■ Work instructions
Pick out each line with the word "Task" from the material that follows.

■ Working data

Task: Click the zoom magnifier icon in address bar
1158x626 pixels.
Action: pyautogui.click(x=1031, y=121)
--
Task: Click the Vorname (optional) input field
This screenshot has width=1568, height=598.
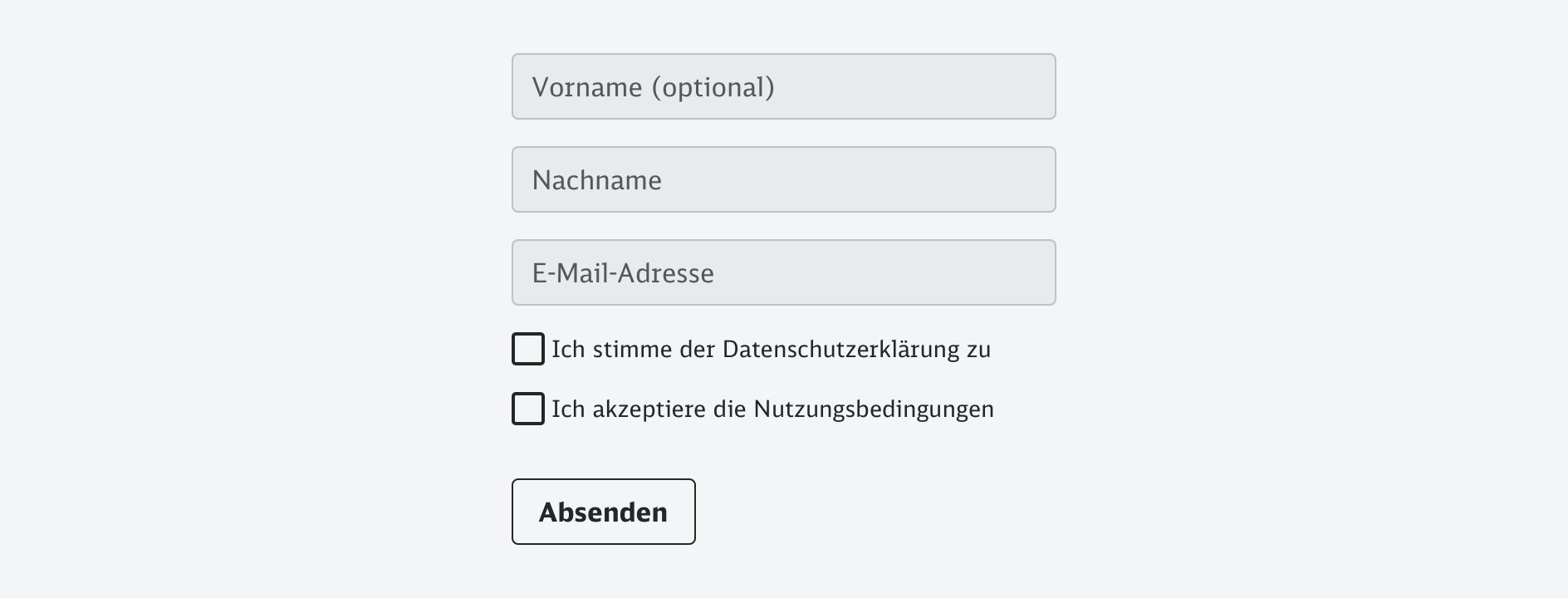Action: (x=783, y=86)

■ Expected answer
Task: Click the zoom magnifier icon in address bar
Task: Click the Vorname (optional) input field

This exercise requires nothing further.